FTSE 6146 -1
DAX 9798 +21
CAC 4428 +3
IBEX 8789 +25
Can the ASX sustain this rally? – Angus Nicholson
Markets continue to rally in Asia, although Chinese markets have given up their early session gains. US ADP employment bounced back overnight from its moderation in January, adding 213,800 jobs in February. This bodes well for the Nonfarm Payrolls number out on Friday. With the ISM services PMI out tonight, there does seem to be a snowballing of growing expectations that the Fed will have the space to raise rates in the second half of the year.
The resurgence in commodities prices, from oil to industrial metals, does also seem to be underpinning the positive moves in equities. Indeed, Dr. Copper, who has been a stalwart indicator of a major market turning point, seems to be moving up alongside the oil price. The other positive development is the ambivalence global markets are giving to disappointing Chinese data, which could be due to China selloff exhaustion or a mature understanding of the seasonal distortions around Lunar New Year. In any case, at some point markets will probably have to start paying attention again soon.
While this rally will inevitably have a pullback at some point, the forthcoming US NFP, China National Party Congress, ECB and BOJ meetings could all help support this rally in the near term. Of course, the markets currently look like they are pricing good news in from all of them, so an upset from any one could throw the rally off. WTI oil has not ended the day down more than 1% in two weeks, which seemingly does make it ripe for a reversal soon, although it looks like it will stay above US$30.
Source: Bloomberg. White – Shanghai Copper Futures, Green – Dalian Iron Ore Futures
In the wake of a little-changed RBA statement, very strong 4Q GDP and a resurgence in commodity prices, the Aussie dollar has broken through US$0.7300 to trade at its highest levels since 1 January. While momentum does look to be behind it at the moment, once it starts reaching its August 2015 highs in the range of US$0.7350-0.7400 I would be looking to fade the rally.
This risk-on rally has produced an incredible reversal in the Australian materials space. The return on the materials sector went positive year-to-date for the first time yesterday, and is now the second best performing sector after industrials. It is interesting that the energy space (-5% YTD) has not seen the same gains despite strong moves in the oil price. Much of the gains in the materials space have been driven by the change in sentiment towards BHP and RIO, but also a lot of shorts seemed to be waiting for the inevitable cut to the dividend before closing out their positions.

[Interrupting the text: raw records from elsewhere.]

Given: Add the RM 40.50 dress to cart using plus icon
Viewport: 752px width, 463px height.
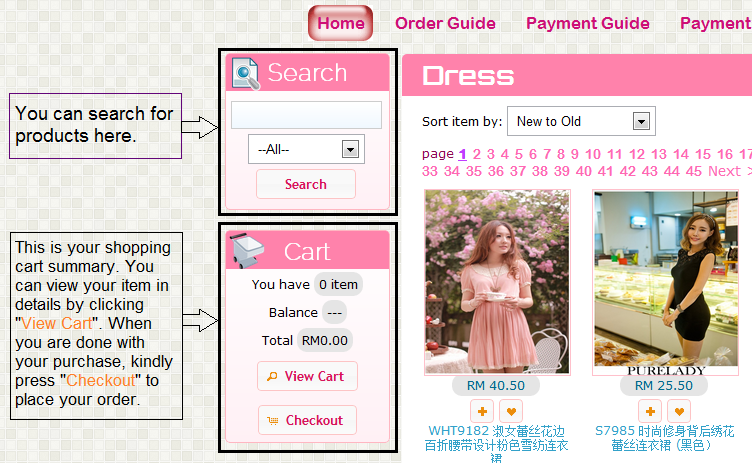Looking at the screenshot, I should pyautogui.click(x=483, y=411).
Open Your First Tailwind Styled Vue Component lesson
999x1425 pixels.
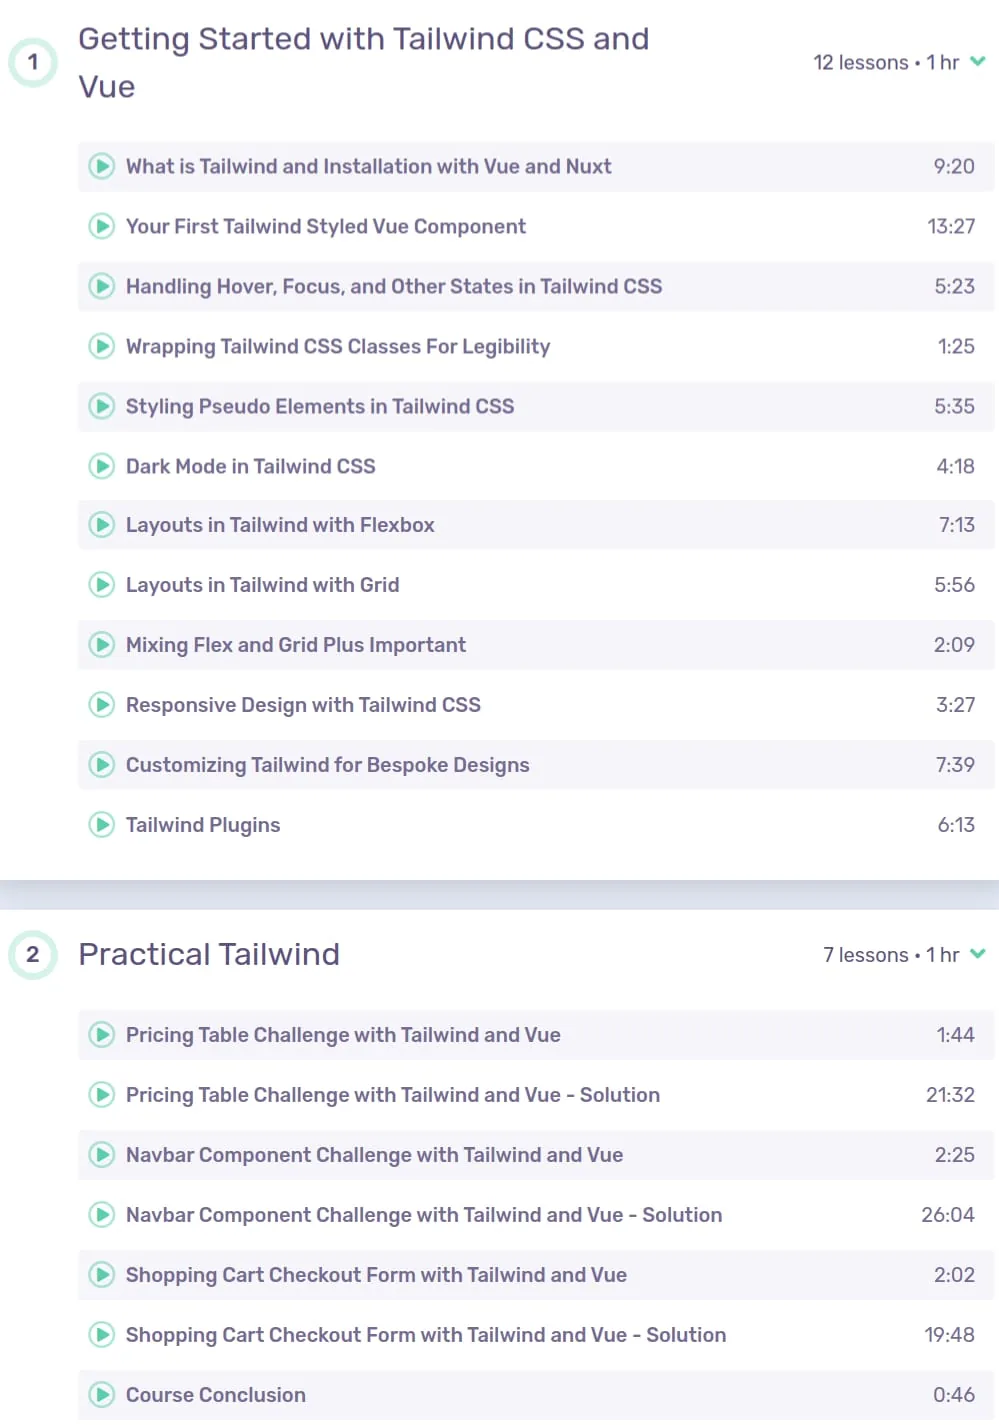[536, 226]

Market breadth measures, such as the percentage of companies above their 200-day moving average, are showing this rally is looking far more stable than that of late-January. 56% of companies are trading above their 200 DMA, however, the ASX has not sustained 60% of companies above their 200 DMA for more than a few days since May 2015. As the ASX moves above 5100 investors may well look to start fading the rally, particularly given it has been driven so much by the down-beaten commodities space.

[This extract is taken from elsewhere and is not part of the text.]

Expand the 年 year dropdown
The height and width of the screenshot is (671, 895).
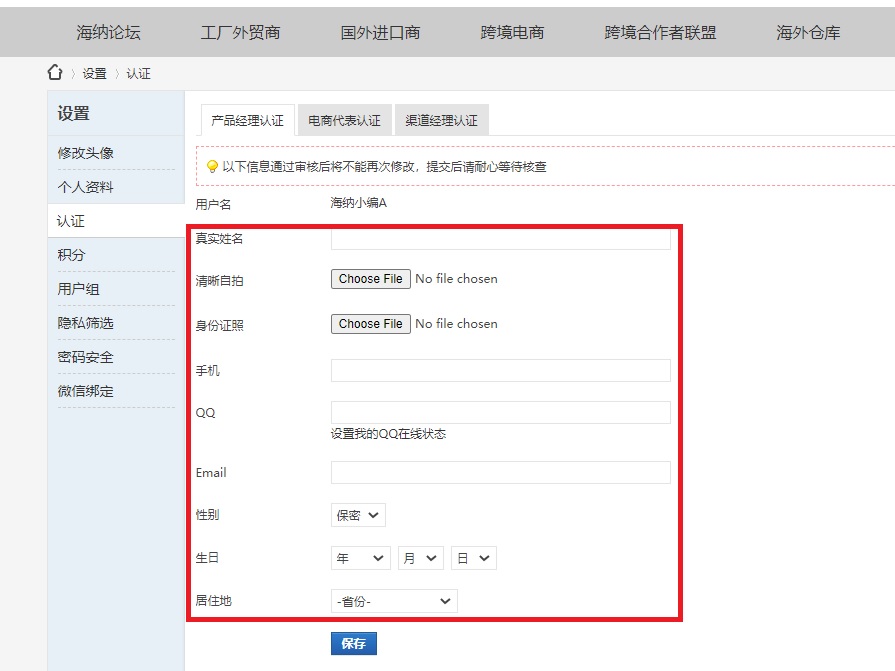tap(360, 558)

Aussie trade data today does look to be indicating a turning point for the trade deficit as well. This is positive for the Aussie dollar and supports the RBA’s reluctance to cut rates any further. We are unlikely to see the trade deficit fall back to AUD 4 billion as it did in April 2015. The trade deficit does look to be steadily improving, with the past couple of months all averaging around the AUD 3 billion level. If this trend persists through the rest of 1Q, net exports contribution should help support GDP for the quarter.